» Direction:
Transcribe the rows below verbatim, limited to the part that opens with the line containing "Given: Click the Colab" and closes with the line containing "point(24,36)", both included.

» Material for this exercise:
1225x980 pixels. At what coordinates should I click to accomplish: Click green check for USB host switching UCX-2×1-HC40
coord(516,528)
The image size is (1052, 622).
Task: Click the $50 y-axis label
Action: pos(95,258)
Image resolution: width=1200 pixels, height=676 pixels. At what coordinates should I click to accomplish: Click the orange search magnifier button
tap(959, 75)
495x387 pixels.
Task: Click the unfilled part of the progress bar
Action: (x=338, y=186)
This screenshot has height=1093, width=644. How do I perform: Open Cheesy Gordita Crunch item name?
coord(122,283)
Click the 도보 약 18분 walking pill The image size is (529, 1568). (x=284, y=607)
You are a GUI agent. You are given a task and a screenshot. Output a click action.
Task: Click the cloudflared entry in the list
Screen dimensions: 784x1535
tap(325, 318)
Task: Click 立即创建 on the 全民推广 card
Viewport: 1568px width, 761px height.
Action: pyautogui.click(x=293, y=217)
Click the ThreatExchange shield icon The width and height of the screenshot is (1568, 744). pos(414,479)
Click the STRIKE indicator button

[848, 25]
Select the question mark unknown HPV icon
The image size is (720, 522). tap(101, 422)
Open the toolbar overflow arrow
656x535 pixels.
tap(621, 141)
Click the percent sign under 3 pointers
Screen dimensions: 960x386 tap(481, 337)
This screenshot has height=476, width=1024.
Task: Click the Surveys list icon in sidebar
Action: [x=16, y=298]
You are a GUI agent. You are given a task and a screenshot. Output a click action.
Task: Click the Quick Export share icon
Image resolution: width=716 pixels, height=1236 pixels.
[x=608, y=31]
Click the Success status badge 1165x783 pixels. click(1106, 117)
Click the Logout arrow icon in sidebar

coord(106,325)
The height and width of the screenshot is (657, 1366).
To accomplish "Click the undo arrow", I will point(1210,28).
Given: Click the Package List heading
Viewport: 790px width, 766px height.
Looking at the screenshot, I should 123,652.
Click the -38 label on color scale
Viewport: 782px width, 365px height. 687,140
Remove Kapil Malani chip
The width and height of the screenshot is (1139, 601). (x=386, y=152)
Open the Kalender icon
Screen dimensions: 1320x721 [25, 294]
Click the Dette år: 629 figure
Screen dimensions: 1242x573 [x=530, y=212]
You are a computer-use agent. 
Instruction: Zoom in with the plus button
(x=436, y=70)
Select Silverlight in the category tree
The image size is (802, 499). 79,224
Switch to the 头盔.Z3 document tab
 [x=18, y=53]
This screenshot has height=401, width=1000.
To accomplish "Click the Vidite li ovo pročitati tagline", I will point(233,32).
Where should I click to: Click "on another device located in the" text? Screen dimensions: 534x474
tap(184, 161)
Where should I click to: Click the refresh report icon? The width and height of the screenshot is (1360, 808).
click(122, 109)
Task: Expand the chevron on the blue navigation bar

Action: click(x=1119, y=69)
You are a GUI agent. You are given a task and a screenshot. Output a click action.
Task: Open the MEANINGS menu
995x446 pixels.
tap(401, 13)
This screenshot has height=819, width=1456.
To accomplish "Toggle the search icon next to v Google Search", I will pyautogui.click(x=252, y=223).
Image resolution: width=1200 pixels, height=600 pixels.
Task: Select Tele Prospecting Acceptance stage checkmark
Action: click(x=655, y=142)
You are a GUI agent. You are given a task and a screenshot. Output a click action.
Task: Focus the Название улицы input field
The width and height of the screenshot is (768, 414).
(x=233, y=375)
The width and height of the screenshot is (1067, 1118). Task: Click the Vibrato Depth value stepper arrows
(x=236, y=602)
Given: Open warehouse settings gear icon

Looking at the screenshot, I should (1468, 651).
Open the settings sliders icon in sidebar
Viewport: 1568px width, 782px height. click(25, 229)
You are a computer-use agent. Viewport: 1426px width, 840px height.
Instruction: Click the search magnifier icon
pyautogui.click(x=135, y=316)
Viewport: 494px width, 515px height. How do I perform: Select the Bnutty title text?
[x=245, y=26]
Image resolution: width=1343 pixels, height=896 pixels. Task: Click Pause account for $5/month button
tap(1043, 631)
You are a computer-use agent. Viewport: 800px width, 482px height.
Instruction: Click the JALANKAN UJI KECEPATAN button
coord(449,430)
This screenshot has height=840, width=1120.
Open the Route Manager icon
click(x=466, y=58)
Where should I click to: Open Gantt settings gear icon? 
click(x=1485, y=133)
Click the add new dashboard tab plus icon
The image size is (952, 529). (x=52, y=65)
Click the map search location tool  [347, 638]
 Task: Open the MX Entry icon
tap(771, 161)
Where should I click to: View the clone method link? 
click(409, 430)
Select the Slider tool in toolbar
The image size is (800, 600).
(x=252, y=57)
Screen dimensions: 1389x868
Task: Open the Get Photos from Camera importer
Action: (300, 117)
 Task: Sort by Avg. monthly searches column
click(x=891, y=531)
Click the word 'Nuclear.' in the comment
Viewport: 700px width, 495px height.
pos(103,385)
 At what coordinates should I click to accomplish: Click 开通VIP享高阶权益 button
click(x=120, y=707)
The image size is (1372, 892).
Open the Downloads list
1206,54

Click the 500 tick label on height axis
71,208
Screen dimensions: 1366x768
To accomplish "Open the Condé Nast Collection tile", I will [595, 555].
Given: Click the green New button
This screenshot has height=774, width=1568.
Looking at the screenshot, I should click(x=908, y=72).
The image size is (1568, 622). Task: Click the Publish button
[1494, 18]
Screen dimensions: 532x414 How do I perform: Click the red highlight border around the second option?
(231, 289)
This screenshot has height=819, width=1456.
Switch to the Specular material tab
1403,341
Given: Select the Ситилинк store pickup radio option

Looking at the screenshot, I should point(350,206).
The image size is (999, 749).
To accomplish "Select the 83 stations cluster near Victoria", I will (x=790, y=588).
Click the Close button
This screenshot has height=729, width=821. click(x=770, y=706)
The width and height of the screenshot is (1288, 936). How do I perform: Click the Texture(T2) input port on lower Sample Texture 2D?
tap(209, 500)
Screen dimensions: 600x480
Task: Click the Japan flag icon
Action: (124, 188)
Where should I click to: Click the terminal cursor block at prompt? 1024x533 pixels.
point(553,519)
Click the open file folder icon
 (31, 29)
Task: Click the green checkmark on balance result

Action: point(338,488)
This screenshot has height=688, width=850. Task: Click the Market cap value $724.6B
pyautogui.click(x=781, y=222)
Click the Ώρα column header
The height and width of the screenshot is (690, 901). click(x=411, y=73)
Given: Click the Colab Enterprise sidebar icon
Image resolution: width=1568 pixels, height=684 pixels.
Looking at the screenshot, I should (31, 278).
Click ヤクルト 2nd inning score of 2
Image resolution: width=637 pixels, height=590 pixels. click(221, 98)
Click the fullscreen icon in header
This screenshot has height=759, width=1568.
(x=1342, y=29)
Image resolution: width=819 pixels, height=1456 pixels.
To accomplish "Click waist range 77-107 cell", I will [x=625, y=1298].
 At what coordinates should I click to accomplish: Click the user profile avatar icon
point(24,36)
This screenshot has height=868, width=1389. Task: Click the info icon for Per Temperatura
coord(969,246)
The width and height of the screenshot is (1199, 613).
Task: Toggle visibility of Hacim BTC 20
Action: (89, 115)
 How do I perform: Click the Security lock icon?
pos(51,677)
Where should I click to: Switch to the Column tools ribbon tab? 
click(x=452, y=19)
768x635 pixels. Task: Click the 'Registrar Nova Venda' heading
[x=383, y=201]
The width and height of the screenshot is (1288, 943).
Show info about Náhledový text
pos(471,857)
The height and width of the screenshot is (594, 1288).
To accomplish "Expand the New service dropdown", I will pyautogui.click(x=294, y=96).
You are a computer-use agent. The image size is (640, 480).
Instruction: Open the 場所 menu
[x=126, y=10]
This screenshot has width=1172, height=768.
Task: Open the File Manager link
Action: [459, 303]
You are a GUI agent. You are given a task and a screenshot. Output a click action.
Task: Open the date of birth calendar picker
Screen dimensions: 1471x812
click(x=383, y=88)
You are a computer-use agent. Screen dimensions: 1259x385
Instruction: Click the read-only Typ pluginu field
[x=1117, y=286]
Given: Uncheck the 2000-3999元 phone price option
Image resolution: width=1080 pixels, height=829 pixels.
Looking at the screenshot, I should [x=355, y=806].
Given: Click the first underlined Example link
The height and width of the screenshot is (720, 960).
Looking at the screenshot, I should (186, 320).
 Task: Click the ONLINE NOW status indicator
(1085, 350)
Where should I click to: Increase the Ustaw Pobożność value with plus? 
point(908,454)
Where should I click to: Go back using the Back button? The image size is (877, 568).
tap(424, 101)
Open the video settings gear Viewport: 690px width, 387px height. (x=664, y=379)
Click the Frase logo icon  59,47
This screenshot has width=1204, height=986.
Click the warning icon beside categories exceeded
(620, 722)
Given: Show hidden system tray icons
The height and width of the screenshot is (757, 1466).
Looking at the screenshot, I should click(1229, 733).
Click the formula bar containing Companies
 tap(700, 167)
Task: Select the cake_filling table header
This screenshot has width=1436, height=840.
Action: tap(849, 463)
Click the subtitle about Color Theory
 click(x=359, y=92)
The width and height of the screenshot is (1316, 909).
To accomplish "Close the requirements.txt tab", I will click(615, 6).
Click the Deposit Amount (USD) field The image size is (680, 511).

» Result below:
Given: Click the Colab Enterprise sidebar icon
Image resolution: width=1568 pixels, height=684 pixels.
Looking at the screenshot, I should (31, 278).
Click ヤクルト 2nd inning score of 2
Image resolution: width=637 pixels, height=590 pixels. click(221, 98)
Click the fullscreen icon in header
This screenshot has height=759, width=1568.
(x=1342, y=29)
Image resolution: width=819 pixels, height=1456 pixels.
To accomplish "Click waist range 77-107 cell", I will [x=625, y=1298].
 At what coordinates should I click to accomplish: Click the user profile avatar icon
point(24,36)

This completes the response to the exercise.